Arrange each line of the records below as a Markdown table with two columns, Row and Text, giving every row its number and skipping blank lines. Leave the pictures out of your table.

_____

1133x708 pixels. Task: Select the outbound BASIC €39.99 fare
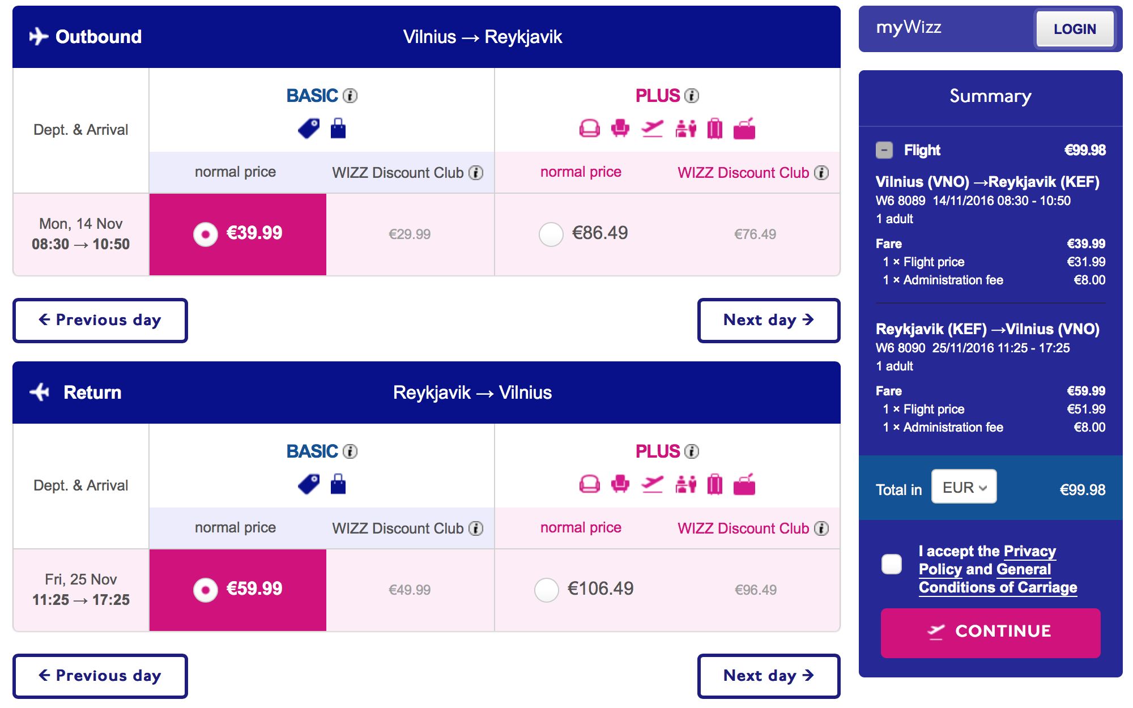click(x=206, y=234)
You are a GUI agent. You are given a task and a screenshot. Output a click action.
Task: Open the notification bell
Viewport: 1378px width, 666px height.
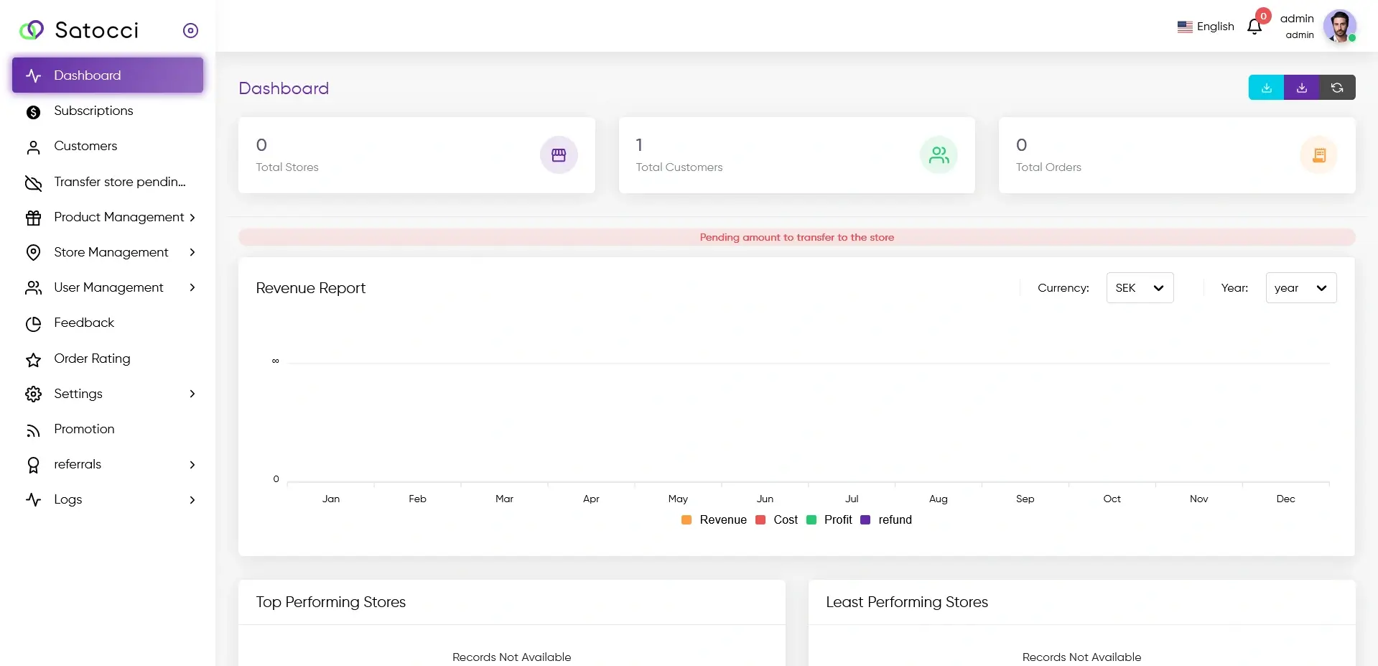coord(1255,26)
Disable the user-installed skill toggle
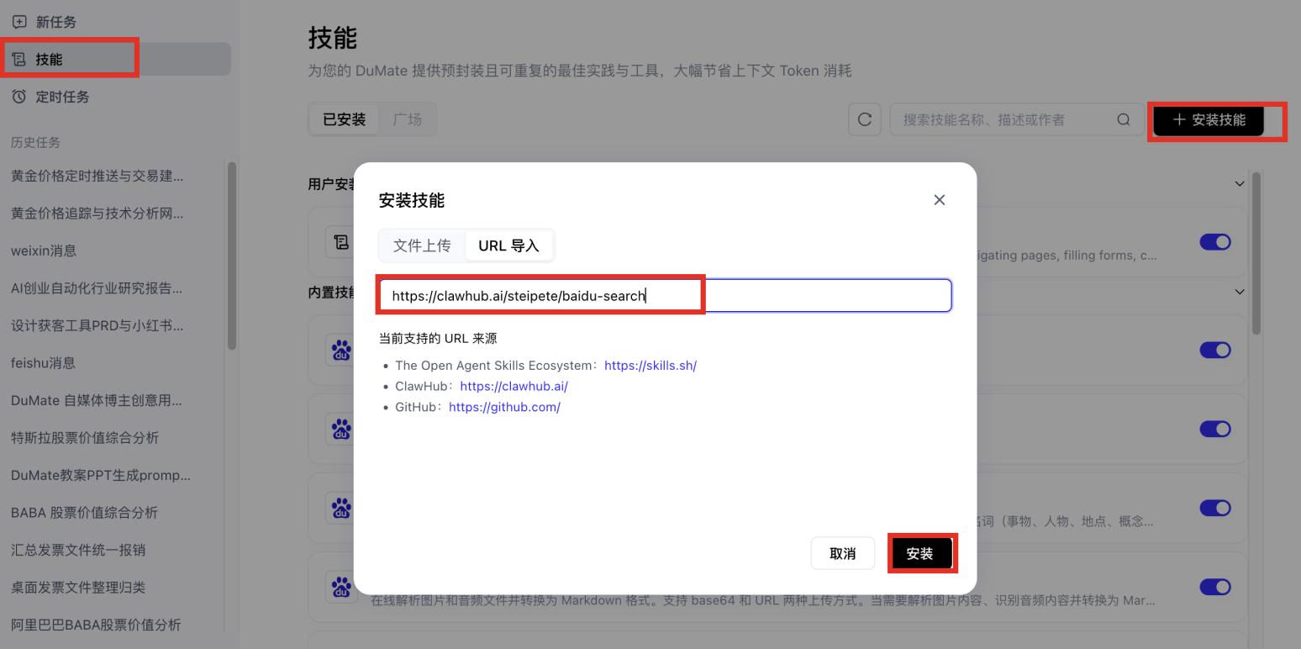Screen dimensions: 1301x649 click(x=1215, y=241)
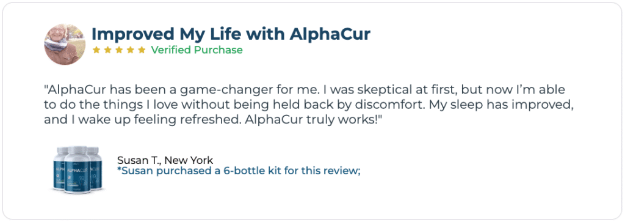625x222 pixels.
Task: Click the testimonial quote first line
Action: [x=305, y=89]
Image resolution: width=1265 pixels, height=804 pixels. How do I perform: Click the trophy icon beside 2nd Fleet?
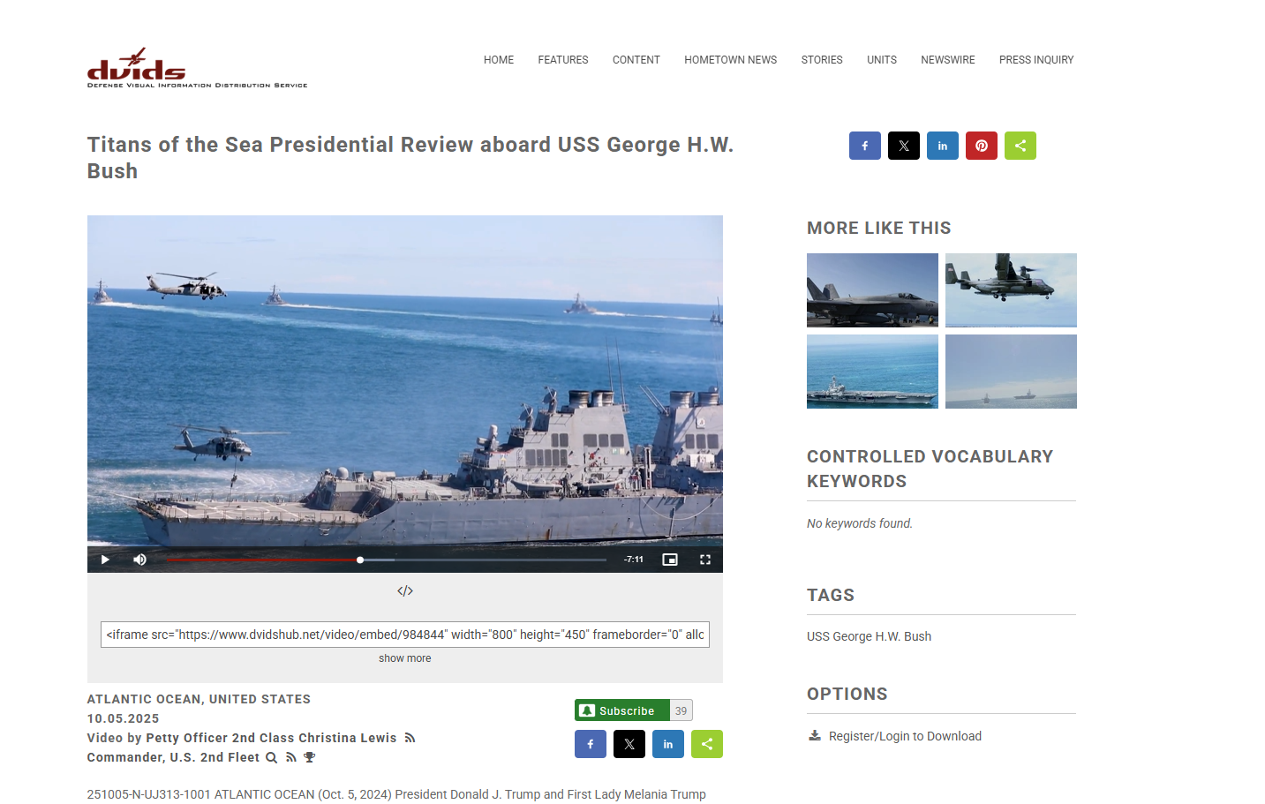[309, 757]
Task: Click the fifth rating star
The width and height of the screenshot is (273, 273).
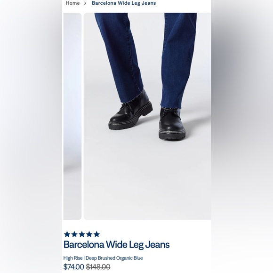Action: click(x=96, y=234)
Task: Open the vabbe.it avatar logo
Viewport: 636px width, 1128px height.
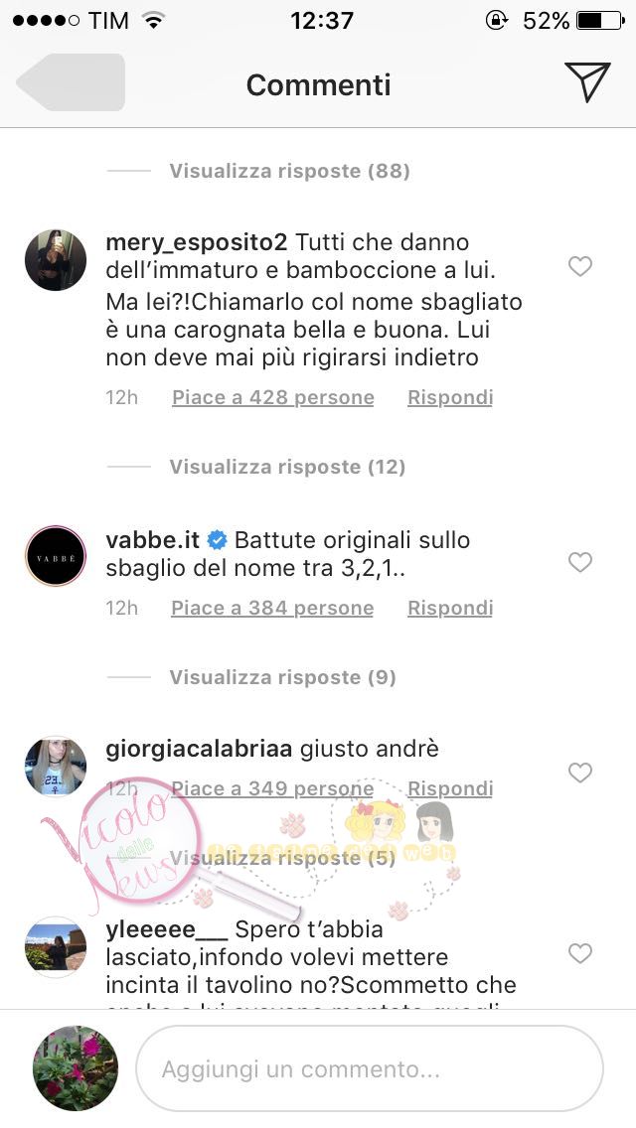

_____

◆ **FULL ANSWER**:
| Row | Text |
|---|---|
| 1 | 1133x708 pixels. Task: Select the outbound BASIC €39.99 fare |
| 2 | click(x=206, y=234) |
| 3 | You are a GUI agent. You are given a task and a screenshot. Output a click action. |
| 4 | Task: Open the notification bell |
| 5 | Viewport: 1378px width, 666px height. |
| 6 | coord(1255,26) |
| 7 | Disable the user-installed skill toggle |
| 8 | Screen dimensions: 1301x649 click(x=1215, y=241) |
| 9 | 625x222 pixels. |
| 10 | Task: Click the testimonial quote first line |
| 11 | Action: [x=305, y=89] |
| 12 | Image resolution: width=1265 pixels, height=804 pixels. How do I perform: Click the trophy icon beside 2nd Fleet? |
| 13 | [309, 757] |
| 14 | Task: Click the fifth rating star |
| 15 | The width and height of the screenshot is (273, 273). |
| 16 | Action: click(x=96, y=234) |
| 17 | Task: Open the vabbe.it avatar logo |
| 18 | Viewport: 636px width, 1128px height. |